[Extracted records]
---*---

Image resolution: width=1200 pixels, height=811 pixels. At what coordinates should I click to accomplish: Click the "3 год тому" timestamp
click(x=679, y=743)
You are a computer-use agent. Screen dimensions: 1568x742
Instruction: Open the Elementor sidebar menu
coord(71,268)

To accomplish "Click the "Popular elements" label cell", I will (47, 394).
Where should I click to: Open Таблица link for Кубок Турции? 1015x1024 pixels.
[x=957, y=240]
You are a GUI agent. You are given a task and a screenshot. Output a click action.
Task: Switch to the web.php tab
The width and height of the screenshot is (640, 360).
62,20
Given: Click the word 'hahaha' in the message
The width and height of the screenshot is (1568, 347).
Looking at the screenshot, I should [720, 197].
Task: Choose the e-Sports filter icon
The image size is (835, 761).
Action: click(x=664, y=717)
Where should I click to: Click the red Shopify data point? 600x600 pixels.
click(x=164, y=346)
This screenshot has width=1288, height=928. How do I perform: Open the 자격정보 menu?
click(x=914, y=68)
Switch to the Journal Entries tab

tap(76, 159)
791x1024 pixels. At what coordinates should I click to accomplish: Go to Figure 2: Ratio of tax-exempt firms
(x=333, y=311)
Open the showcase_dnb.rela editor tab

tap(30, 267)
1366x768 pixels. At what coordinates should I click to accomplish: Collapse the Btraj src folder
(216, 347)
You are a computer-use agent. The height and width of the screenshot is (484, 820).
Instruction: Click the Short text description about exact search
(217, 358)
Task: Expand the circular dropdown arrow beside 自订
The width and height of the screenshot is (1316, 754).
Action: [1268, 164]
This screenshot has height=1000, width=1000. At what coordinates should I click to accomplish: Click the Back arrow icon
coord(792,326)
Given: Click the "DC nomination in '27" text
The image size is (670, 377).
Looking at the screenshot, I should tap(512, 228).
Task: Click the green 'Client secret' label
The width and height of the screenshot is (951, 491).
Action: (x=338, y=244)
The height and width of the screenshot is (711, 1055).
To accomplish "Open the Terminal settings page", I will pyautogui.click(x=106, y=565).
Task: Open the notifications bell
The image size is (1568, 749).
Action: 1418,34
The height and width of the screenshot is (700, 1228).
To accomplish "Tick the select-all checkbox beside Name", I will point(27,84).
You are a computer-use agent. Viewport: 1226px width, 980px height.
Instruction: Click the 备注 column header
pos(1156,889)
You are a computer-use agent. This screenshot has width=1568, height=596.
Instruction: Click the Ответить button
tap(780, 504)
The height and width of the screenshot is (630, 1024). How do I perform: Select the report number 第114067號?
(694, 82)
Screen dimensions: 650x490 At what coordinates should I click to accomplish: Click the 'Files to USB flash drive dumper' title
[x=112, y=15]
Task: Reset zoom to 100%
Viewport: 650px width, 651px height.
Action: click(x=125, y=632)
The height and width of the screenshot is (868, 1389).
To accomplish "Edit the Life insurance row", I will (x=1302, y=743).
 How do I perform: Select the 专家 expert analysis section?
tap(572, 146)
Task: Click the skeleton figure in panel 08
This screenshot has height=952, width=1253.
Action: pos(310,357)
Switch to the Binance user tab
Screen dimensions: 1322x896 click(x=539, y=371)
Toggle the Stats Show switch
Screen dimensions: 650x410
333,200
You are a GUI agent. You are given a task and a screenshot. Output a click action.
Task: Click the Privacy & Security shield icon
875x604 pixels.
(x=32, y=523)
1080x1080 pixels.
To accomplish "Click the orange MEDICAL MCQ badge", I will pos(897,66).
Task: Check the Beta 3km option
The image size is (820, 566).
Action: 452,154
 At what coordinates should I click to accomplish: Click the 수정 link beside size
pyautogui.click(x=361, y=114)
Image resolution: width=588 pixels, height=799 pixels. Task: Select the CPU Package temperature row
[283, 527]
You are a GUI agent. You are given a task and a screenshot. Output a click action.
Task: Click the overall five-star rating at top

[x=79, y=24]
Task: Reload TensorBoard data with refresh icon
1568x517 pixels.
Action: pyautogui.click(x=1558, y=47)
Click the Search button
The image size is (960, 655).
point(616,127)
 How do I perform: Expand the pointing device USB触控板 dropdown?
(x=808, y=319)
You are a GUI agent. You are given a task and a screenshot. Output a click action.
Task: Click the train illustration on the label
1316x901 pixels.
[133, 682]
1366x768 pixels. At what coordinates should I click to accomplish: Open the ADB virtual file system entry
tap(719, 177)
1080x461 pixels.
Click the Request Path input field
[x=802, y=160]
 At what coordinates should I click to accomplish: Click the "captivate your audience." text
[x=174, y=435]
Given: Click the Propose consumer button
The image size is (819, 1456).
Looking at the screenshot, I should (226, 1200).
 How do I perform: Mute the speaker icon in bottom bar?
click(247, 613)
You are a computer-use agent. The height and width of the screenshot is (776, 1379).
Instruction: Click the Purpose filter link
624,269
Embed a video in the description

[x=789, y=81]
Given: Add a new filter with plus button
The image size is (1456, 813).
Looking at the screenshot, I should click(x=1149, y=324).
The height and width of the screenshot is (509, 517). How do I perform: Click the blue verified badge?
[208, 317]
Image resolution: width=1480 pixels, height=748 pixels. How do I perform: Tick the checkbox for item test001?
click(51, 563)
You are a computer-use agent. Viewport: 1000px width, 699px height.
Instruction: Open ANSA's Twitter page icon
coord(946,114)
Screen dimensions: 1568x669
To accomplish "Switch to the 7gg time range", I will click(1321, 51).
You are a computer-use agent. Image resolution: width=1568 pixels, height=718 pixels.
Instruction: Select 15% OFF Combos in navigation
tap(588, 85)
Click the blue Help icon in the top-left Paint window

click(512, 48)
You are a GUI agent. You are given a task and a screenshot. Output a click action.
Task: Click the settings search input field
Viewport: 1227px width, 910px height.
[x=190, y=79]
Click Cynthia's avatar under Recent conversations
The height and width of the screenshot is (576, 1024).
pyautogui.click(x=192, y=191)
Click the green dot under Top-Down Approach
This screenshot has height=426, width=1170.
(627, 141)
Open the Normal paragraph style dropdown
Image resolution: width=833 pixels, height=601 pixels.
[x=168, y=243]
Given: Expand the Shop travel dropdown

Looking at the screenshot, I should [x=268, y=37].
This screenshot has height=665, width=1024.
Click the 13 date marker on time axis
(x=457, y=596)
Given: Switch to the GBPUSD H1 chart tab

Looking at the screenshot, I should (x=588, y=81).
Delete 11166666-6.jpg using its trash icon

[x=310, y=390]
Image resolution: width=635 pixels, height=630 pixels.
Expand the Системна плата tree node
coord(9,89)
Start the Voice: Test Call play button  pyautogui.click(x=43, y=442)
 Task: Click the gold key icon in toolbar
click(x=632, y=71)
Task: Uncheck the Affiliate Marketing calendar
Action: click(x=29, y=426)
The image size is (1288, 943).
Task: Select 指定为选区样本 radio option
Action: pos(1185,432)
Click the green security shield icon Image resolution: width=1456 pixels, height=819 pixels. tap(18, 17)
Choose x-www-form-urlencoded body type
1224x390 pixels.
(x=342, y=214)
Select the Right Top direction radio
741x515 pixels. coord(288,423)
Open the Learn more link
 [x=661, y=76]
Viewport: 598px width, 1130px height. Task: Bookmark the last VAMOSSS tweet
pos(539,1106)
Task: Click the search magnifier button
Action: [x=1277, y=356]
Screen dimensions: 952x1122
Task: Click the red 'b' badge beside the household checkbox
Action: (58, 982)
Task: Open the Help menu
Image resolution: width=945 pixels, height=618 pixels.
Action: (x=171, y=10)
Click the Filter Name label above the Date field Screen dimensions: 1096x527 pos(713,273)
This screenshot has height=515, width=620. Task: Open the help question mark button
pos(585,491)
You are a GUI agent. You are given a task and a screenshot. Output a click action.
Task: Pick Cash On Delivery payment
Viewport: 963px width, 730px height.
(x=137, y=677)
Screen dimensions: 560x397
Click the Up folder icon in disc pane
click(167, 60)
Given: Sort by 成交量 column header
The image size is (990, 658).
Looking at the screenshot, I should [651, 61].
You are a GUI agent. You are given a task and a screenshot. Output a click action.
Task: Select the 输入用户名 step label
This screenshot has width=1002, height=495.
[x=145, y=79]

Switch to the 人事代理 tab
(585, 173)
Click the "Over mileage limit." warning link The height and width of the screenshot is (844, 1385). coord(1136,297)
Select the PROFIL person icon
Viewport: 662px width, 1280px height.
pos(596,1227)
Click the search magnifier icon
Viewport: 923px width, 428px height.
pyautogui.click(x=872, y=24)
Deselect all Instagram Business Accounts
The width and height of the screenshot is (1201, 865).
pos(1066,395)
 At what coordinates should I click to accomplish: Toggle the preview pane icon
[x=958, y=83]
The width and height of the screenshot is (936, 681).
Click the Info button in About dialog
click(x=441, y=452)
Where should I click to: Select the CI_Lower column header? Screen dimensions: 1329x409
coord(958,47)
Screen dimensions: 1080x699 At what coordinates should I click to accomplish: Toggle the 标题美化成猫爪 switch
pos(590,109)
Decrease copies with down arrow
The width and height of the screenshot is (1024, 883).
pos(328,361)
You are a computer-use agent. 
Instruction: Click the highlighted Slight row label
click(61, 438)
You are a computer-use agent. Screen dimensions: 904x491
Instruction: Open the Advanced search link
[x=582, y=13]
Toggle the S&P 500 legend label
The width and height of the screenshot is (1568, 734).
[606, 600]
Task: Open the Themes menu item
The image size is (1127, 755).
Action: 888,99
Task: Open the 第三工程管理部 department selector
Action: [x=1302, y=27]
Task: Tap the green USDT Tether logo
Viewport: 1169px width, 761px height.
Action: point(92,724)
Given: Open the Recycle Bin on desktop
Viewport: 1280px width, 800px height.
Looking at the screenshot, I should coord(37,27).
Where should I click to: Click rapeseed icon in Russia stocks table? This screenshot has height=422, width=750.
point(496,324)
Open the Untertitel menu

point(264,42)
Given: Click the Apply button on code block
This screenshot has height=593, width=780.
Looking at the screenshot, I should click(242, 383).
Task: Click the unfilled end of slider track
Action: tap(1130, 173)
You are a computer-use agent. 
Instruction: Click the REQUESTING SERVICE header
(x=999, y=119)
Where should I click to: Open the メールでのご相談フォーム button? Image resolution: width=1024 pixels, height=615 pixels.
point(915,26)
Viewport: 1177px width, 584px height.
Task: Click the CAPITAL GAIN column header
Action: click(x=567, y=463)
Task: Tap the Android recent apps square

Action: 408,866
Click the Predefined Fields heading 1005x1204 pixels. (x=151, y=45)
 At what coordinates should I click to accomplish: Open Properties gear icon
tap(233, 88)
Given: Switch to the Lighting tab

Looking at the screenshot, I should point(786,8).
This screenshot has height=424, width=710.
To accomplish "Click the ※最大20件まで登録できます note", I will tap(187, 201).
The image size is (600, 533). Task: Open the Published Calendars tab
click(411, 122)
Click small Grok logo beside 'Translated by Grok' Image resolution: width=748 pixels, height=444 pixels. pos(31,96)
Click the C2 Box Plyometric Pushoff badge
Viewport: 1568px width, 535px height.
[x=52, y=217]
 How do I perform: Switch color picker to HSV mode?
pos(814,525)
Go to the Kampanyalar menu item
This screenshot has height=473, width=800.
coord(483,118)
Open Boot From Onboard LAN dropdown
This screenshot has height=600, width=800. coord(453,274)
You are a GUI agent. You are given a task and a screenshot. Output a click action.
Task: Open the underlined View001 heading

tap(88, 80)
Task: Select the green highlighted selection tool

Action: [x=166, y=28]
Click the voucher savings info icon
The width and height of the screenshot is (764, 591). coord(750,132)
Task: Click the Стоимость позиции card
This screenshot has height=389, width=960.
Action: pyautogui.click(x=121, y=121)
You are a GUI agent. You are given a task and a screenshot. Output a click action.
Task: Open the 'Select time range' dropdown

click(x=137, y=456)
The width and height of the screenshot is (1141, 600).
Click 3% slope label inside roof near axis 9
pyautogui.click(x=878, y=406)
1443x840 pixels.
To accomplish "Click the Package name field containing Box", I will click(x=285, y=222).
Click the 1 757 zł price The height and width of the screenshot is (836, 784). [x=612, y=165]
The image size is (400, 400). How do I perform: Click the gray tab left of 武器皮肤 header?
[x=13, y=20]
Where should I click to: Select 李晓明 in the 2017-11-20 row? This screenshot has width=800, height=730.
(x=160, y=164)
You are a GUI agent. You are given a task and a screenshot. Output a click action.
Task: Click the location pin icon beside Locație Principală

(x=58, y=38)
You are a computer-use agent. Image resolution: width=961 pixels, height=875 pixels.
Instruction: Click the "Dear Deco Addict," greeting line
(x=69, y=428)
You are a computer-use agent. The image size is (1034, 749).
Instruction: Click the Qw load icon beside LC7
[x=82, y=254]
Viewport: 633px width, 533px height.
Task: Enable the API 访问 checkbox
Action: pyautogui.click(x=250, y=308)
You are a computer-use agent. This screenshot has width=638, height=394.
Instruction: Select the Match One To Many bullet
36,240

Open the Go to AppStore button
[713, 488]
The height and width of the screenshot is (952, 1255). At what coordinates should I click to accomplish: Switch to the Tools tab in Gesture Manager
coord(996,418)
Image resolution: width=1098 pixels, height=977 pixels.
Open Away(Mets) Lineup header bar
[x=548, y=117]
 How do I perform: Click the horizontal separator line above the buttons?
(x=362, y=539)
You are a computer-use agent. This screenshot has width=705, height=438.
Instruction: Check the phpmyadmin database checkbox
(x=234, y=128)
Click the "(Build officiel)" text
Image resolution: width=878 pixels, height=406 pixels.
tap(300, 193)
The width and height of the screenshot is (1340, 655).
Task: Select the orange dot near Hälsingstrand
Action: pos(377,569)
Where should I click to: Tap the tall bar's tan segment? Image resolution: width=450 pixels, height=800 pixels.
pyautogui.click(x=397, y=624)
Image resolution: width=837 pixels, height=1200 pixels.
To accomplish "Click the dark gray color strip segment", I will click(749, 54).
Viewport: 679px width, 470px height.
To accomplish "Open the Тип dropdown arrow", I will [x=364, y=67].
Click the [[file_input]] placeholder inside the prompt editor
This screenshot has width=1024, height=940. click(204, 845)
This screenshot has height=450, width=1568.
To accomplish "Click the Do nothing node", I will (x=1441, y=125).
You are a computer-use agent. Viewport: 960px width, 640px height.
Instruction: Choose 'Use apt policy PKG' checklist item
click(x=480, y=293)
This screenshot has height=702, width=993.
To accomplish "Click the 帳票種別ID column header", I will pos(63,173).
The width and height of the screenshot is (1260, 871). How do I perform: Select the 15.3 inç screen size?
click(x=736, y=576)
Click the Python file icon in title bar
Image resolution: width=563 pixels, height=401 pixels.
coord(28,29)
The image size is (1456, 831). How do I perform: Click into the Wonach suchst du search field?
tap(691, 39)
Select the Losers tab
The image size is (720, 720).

---*---

Print exactly the lines from the beginning of the entries through the line with "Task: Switch to the web.php tab". Output nothing more.

Image resolution: width=1200 pixels, height=811 pixels. At what coordinates should I click to accomplish: Click the "3 год тому" timestamp
click(x=679, y=743)
You are a computer-use agent. Screen dimensions: 1568x742
Instruction: Open the Elementor sidebar menu
coord(71,268)

To accomplish "Click the "Popular elements" label cell", I will (47, 394).
Where should I click to: Open Таблица link for Кубок Турции? 1015x1024 pixels.
[x=957, y=240]
You are a GUI agent. You are given a task and a screenshot. Output a click action.
Task: Switch to the web.php tab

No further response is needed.